» **WHAT YOU ARE ASKED TO DO**:
Below are the records; pull every line that includes "Share".

[Saved data entries]
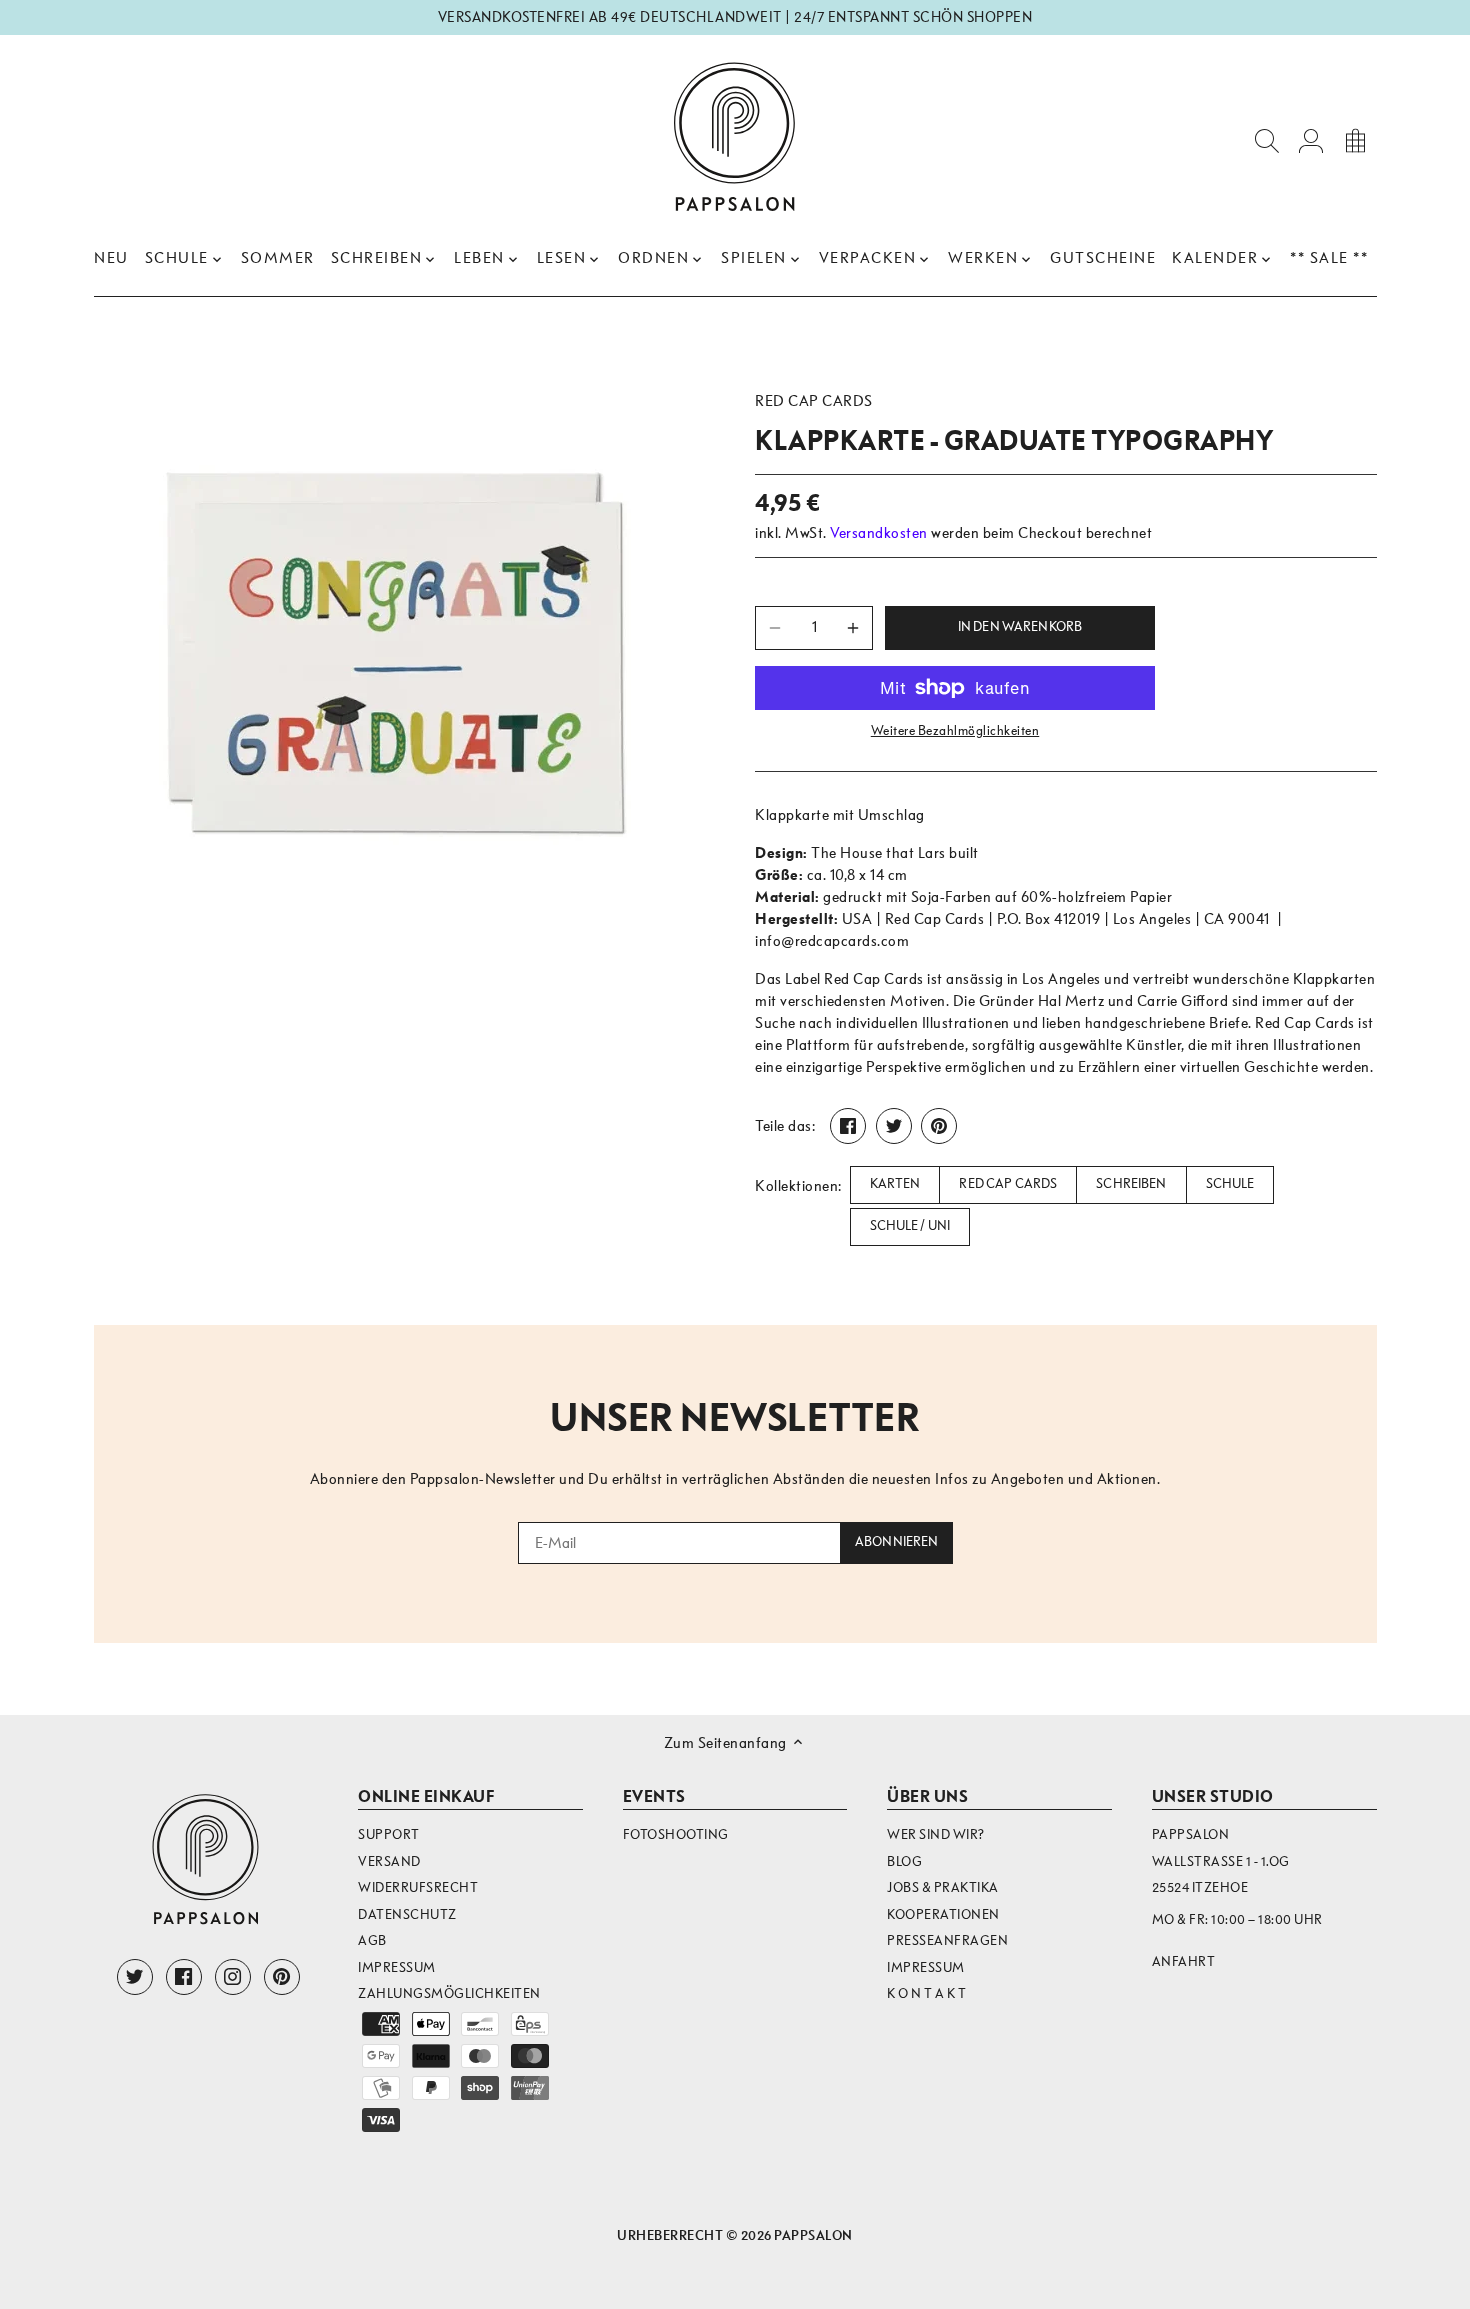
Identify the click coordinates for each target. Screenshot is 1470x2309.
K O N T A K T (927, 1993)
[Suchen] (1267, 139)
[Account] (1311, 139)
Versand (389, 1861)
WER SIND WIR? (936, 1834)
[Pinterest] (282, 1977)
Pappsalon (813, 2235)
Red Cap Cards (814, 401)
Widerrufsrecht (418, 1887)
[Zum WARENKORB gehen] (1355, 139)
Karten (895, 1184)
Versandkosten (879, 533)
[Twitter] (135, 1977)
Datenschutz (407, 1914)
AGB (372, 1940)
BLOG (904, 1861)
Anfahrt (1184, 1961)
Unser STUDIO (1213, 1796)
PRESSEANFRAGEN (947, 1940)
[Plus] (853, 628)
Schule (1230, 1184)
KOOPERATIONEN (943, 1914)
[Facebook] (184, 1977)
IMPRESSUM (926, 1967)
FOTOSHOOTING (676, 1834)
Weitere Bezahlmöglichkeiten (955, 731)
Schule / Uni (910, 1226)
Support (389, 1834)
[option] (401, 659)
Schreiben (1131, 1184)
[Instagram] (233, 1977)
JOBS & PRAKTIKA (943, 1887)
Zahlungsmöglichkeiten (449, 1993)
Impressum (397, 1967)
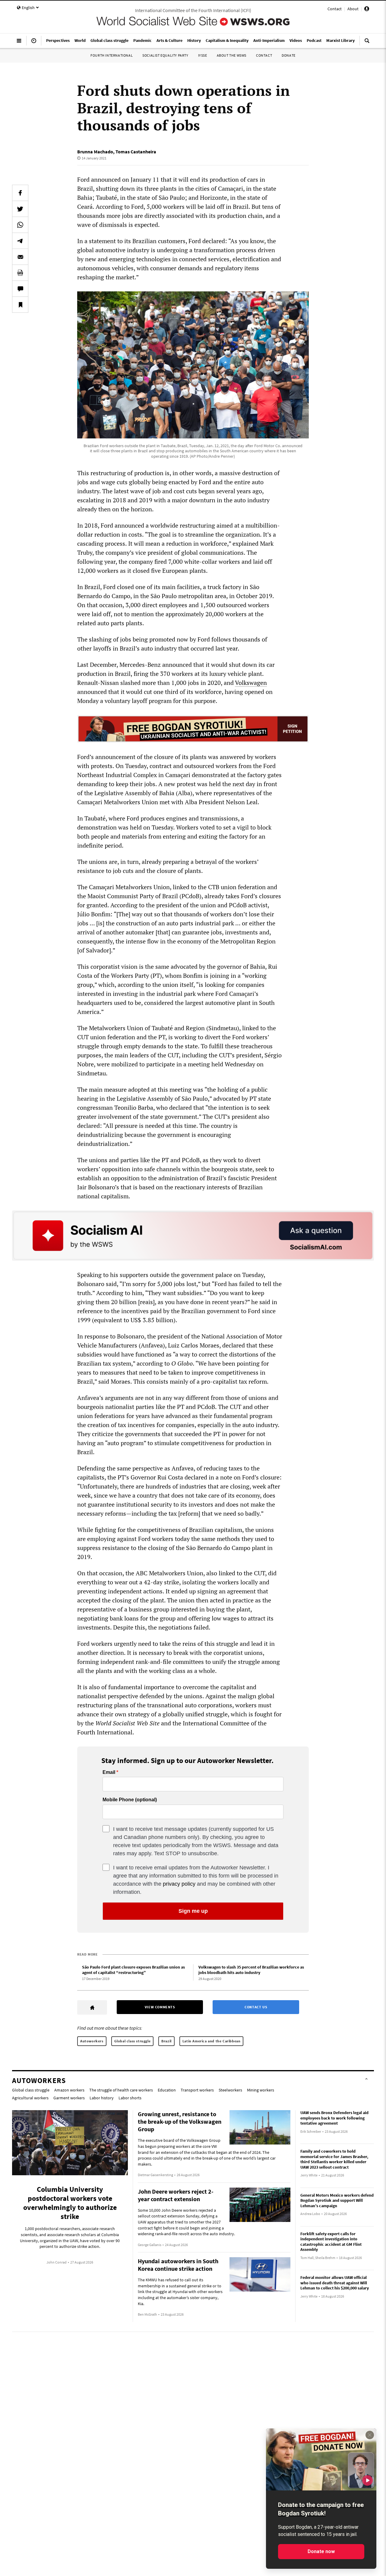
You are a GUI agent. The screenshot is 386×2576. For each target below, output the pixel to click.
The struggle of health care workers (121, 2090)
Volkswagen (251, 683)
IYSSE (202, 55)
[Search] (367, 43)
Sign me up (193, 1911)
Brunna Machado (95, 152)
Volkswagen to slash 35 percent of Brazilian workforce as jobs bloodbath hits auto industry (251, 1969)
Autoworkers (91, 2041)
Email (109, 1772)
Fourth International (111, 55)
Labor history (102, 2098)
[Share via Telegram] (20, 241)
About (353, 8)
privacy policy (179, 1884)
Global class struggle (132, 2041)
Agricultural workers (30, 2098)
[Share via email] (20, 257)
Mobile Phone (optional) (130, 1799)
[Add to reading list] (20, 304)
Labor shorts (130, 2098)
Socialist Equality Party (165, 55)
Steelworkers (230, 2090)
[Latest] (34, 43)
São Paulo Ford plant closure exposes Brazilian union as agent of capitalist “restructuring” (133, 1969)
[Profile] (366, 9)
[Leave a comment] (20, 289)
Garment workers (69, 2098)
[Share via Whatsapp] (20, 225)
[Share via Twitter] (20, 209)
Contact (334, 8)
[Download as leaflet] (20, 273)
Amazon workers (69, 2090)
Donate (289, 55)
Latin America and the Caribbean (211, 2041)
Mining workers (260, 2090)
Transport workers (197, 2090)
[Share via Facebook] (20, 193)
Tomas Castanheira (135, 152)
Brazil (166, 2041)
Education (167, 2090)
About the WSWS (231, 55)
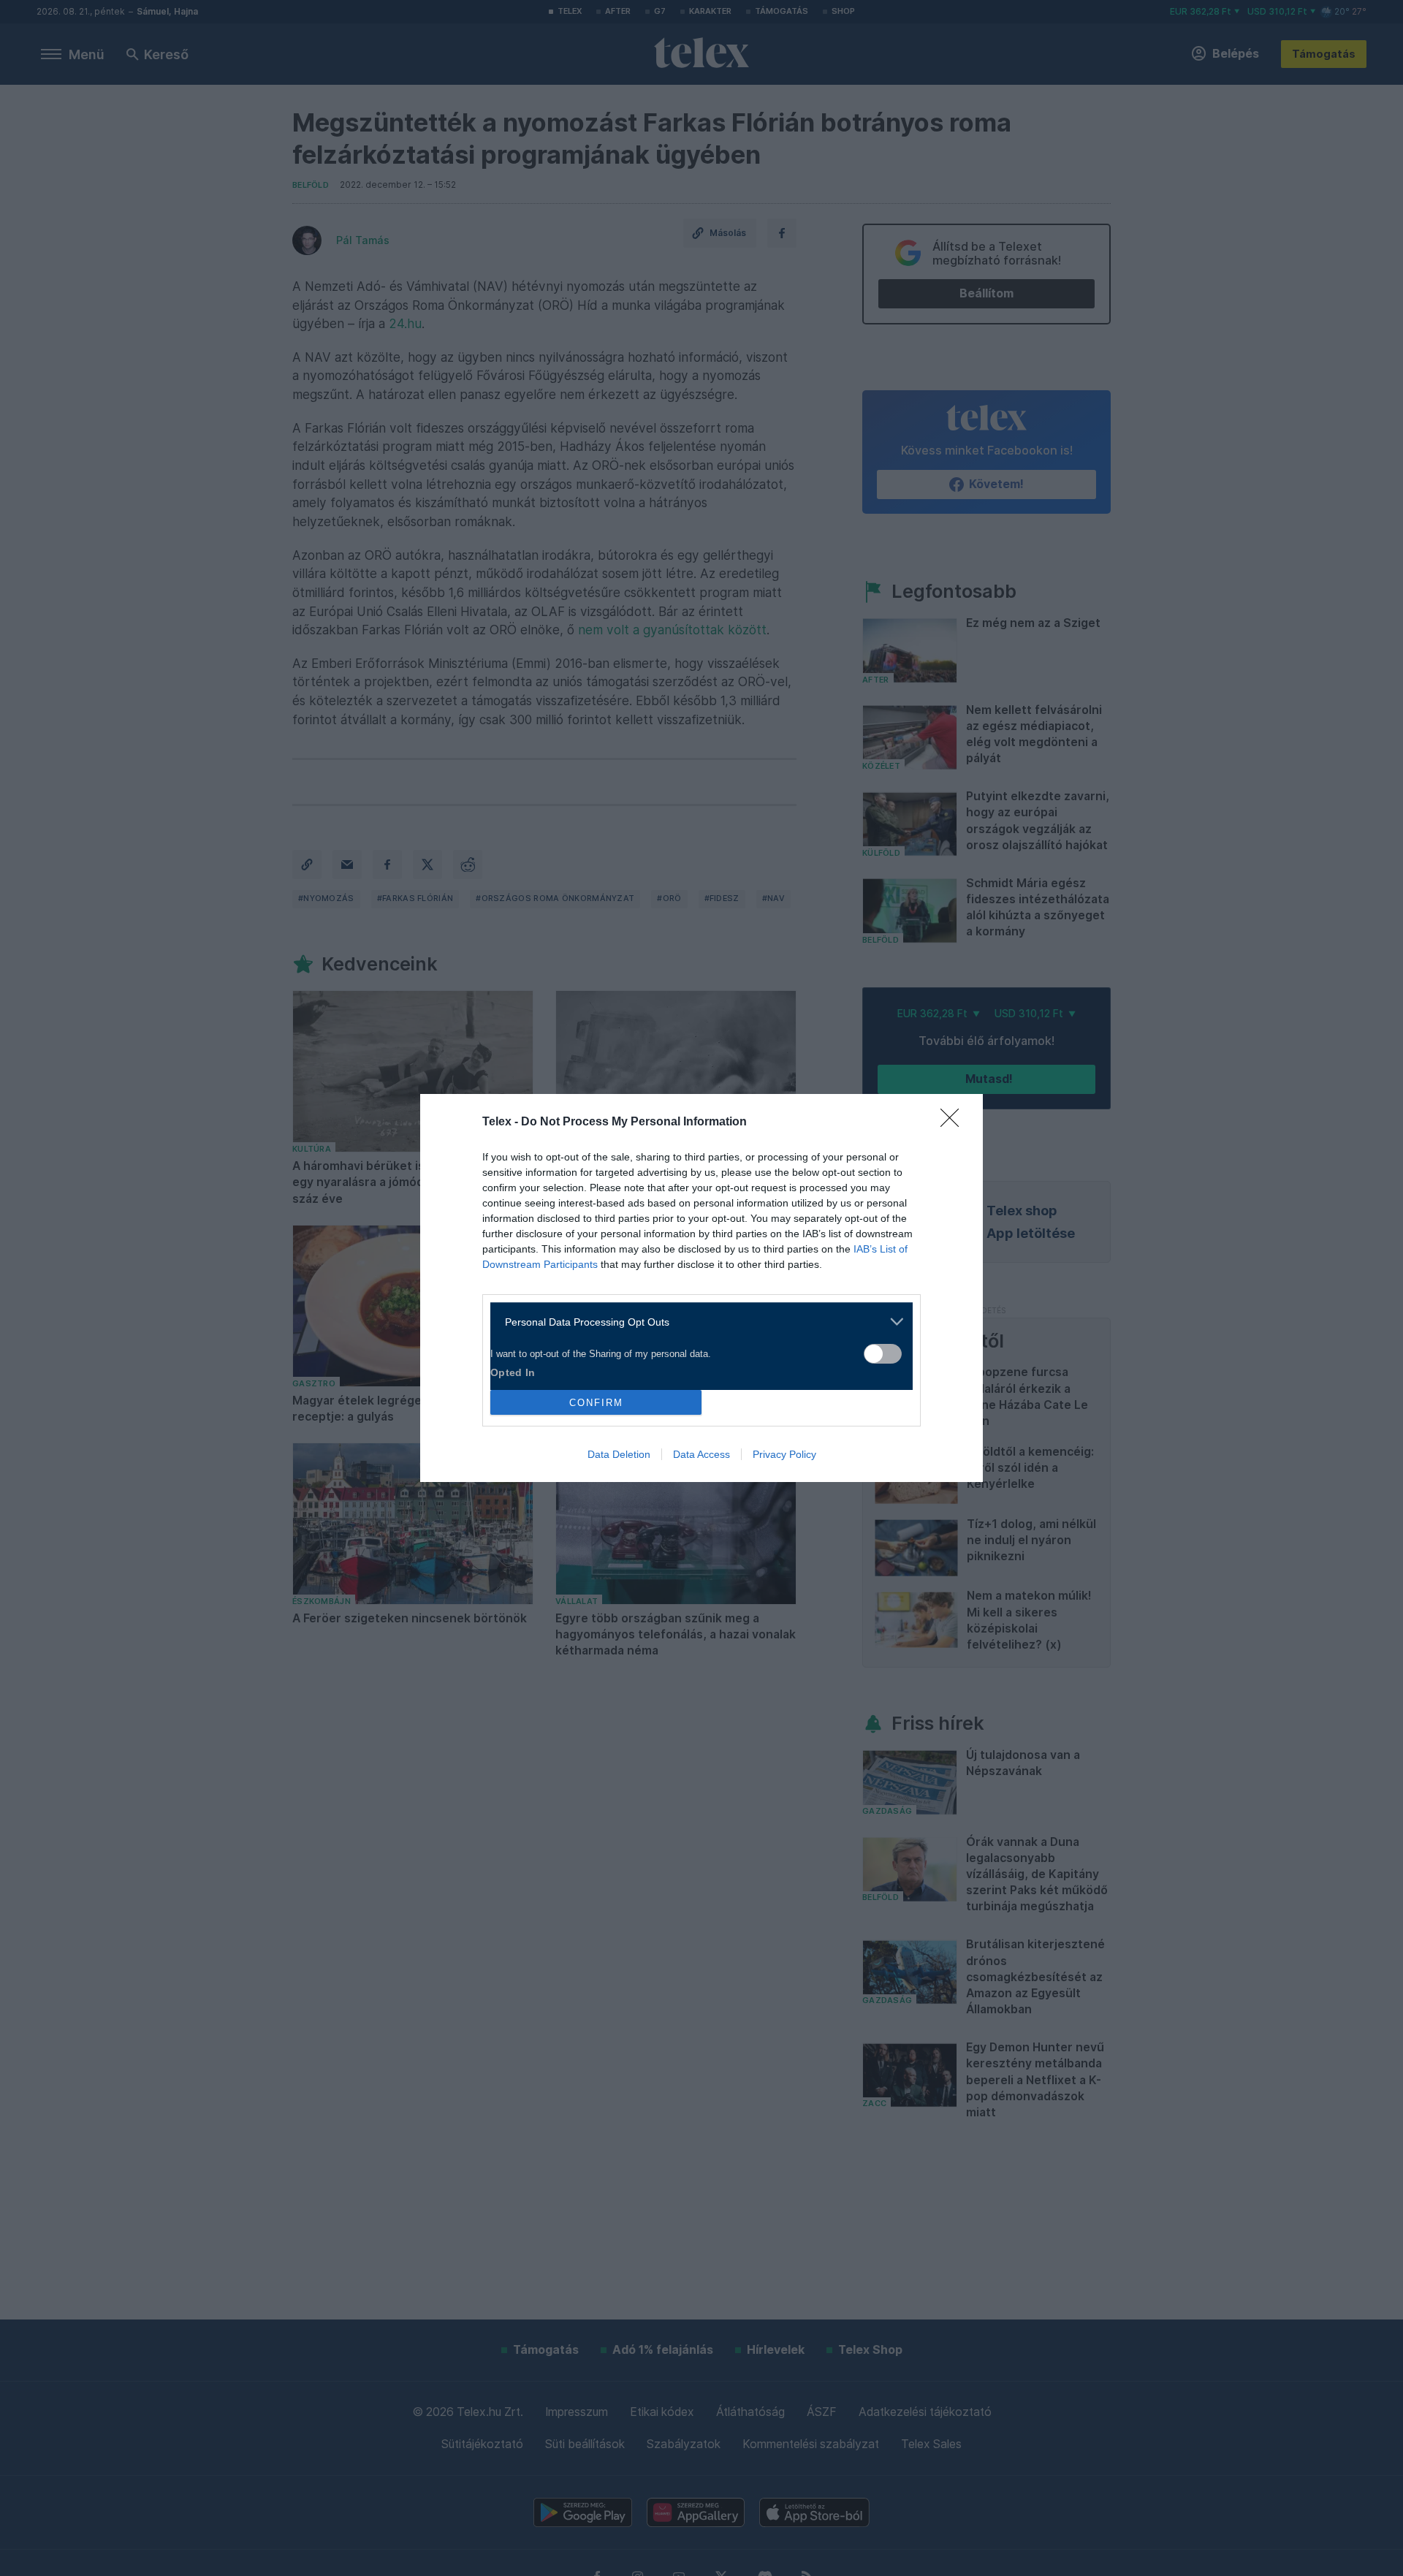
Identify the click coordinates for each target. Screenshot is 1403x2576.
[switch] (883, 1354)
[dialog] (701, 1288)
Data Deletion (619, 1454)
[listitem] (696, 1321)
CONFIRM (596, 1402)
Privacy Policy (784, 1454)
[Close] (954, 1122)
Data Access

» **RESPONSE BELOW**:
[Share via Telegram] (20, 241)
[Share via email] (20, 257)
[Share via Whatsapp] (20, 225)
[Share via Twitter] (20, 209)
[Share via Facebook] (20, 193)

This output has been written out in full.